This all comes to a head in this thirteenth chapter in which Paul shows them a far more excellent way than the way they were currently living as a local church. It is the way of love.

German Theologian Adolf von Harnack described this chapter as “the greatest, strongest, deepest thing Paul ever wrote.” Whether or not one agrees, most agree that this is one of the most referenced biblical chapters of in the church and the wider world. Many wedding ceremonies have alluded to this, and I suppose many love songs as well. In fact, it is a kind of love poem.

We will begin studying this powerful chapter under three headings.

  1. The Priority of Love (vv. 1–3)
  2. The Personification of Love (vv. 4–7)
  3. The Permanence of Love (v. 8a)

The Priority of Love

We first observe the priority of love:

If I speak in the tongues of men and of angels, but have not love, I am a noisy gong or a clanging cymbal. And if I have prophetic powers, and understand all mysteries and all knowledge, and if I have all faith, so as to remove mountains, but have not love, I am nothing.  If I give away all I have, and if I deliver up my body to be burned, but have not love, I gain nothing.
1 Corinthians 13:1–3

This chapter is appropriate for a wedding because it describes the expected character of the bride of Jesus Christ, the church. But if you are looking for cosy, cushy, mushy sentimentality, don’t look here. This passage is a sobering and searching diagnostic revealing the reality and/or health of our profession of faith. To appreciate this, we need to examine the context.

The Context

The historical context was a local church whose corporate gatherings were anything but edifying.
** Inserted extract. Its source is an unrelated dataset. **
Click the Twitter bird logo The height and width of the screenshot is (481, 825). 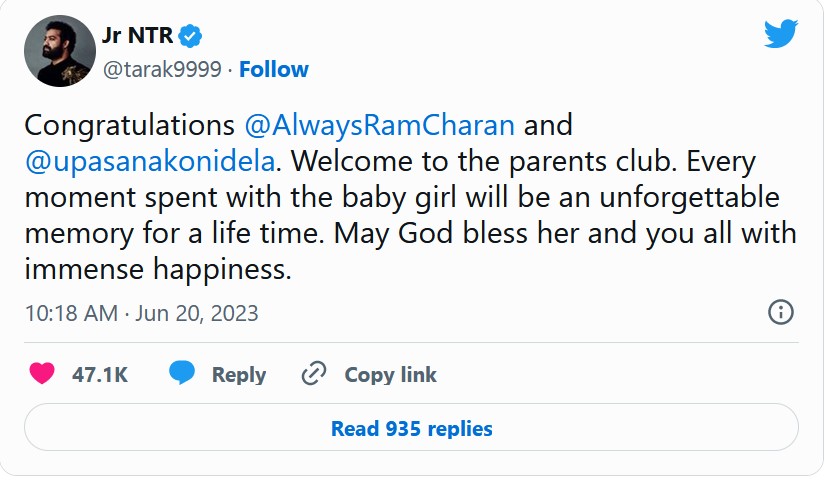pos(780,33)
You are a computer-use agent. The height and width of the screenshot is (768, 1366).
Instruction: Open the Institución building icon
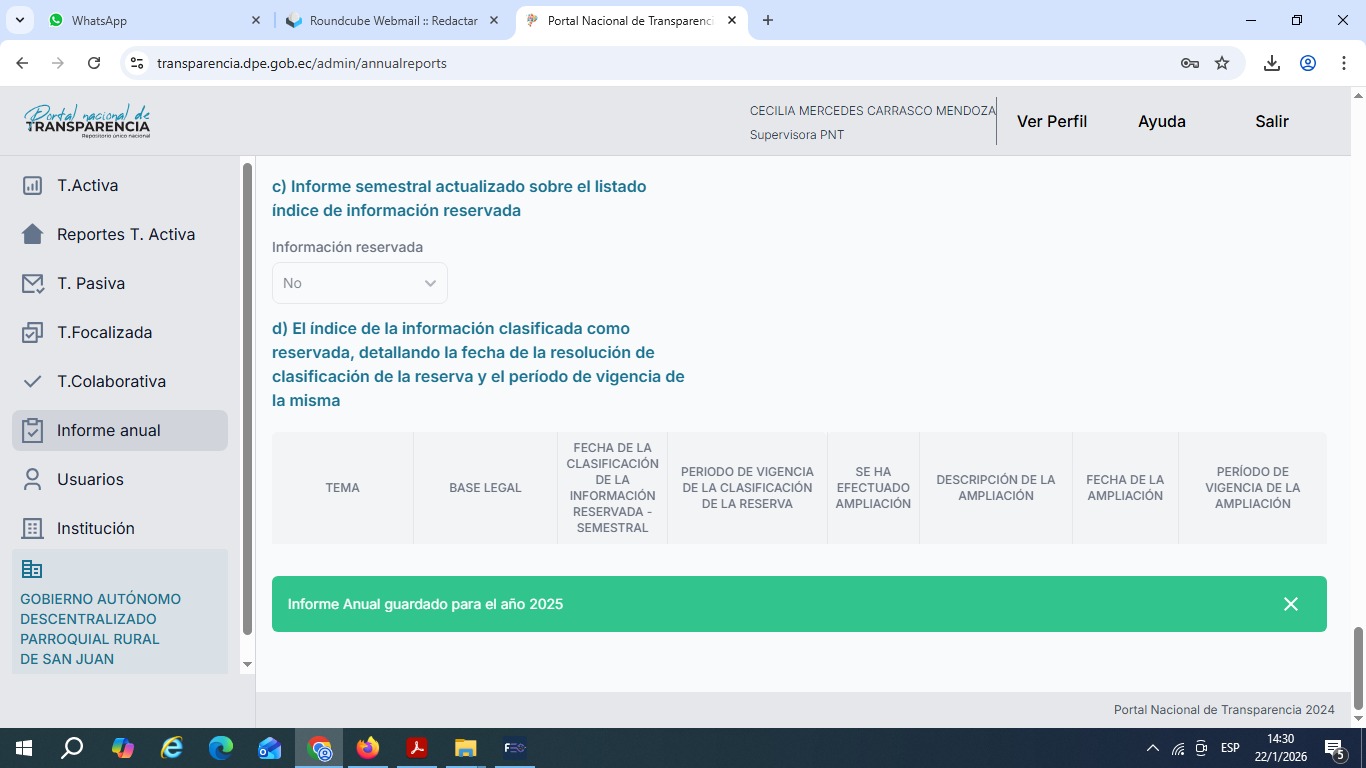[x=32, y=528]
Like the best-selling book, Bowling Alone, many of the members of the church at Corinth were guilty of selfish individualism pursuing what they could get, rather than what they could give. This was apparent in many ways, including the use of spiritual gifts, the gift of tongues apparently being the gift most in-demand and certainly the most desired (see 12:27–30; chapter 14). But Paul here points them to “a more excellent way.” Literally, a hyperbolic way.

Paul indicates a far surpassing way for church life than a mere practising of the Spirit’s gifts. Namely, the grace of the Spirit’s love, coupled with the exercise of his gifts. Jonathan Edwards long ago wrote with reference to 1 Corinthians 13, “The Spirit of God is a Spirit of love, and when the former enters the soul, love also enters with it.” However, the way the Corinthians were behaving indicated anything but the presence of the Spirit of love. Paul seeks to correct this. Hence, he exalts the ordinary grace of the Spirit over his extraordinary gifts.

This is to be our priority. This is to be the church’s priority. But what does Paul mean by “love”?

The word that Paul uses for “love” is the well-known word agape. Though it is sometimes over-emphasised, agape is a word in the New Testament that seems to have special reference to God’s love. It is love that is others oriented; love that sacrifices; love that serves for the betterment of another. Witherington writes that this kind of “love is a matter of behavior, not feeling. In particular it is other-directed behavior, not self-directed action.”

Jesus said that this love is to characterise and control the Christian community (John 13:34–35). This is the love that displays before the world that Jesus is the Son of God, the Saviour of the world.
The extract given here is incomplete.